EXERCISE GOAL: When the listing below reaches the line that has "This screenshot has height=711, width=1239.", start reproducing exactly; stop after the line that has "the flag icon", and drop the pictures.

MATERIAL SHOWN:
——

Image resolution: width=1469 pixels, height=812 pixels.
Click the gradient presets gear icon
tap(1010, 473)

——

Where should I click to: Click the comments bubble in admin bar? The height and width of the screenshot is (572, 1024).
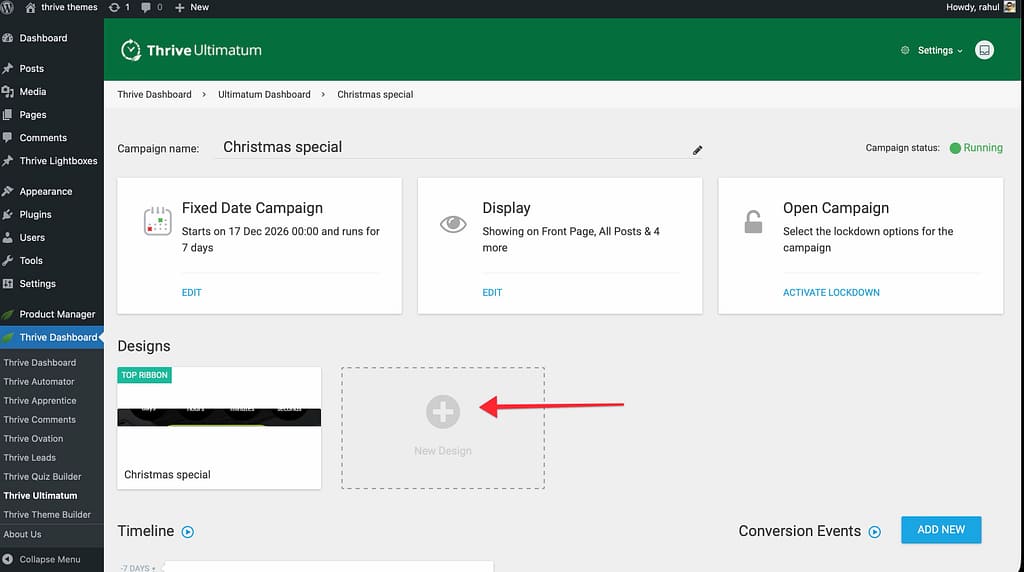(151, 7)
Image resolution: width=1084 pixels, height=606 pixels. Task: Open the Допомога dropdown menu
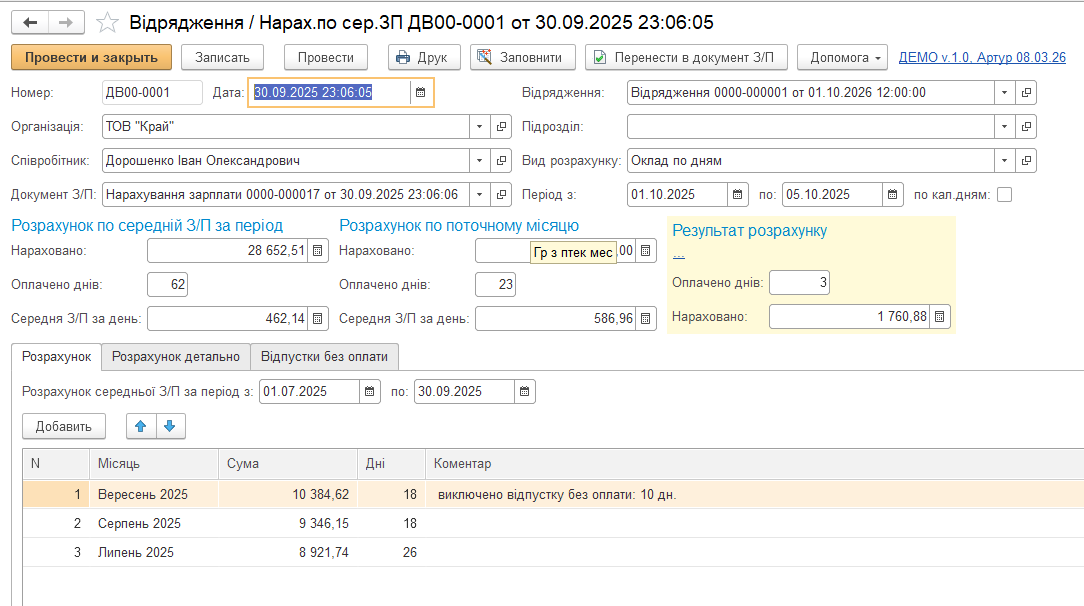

——

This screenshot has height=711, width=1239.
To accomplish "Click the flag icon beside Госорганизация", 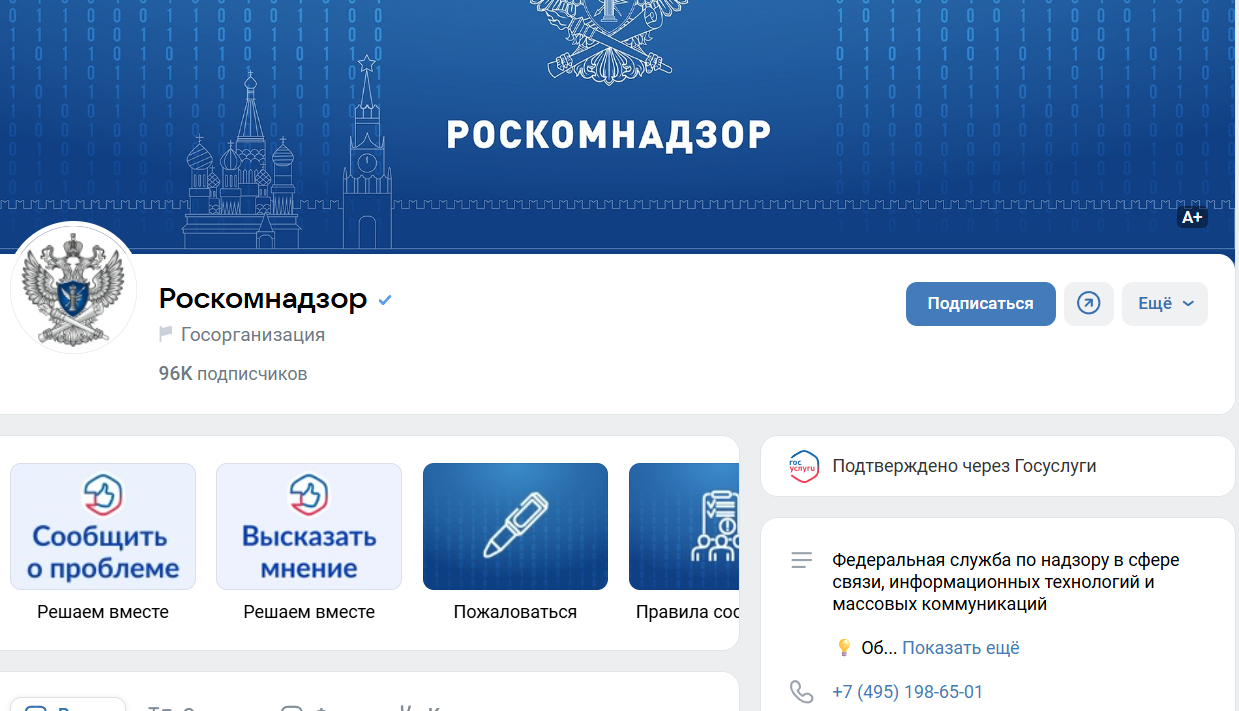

——

OUTPUT OF THE EXERCISE:
This screenshot has height=711, width=1239.
To accomplish "Click the flag icon beside Госорганизация", 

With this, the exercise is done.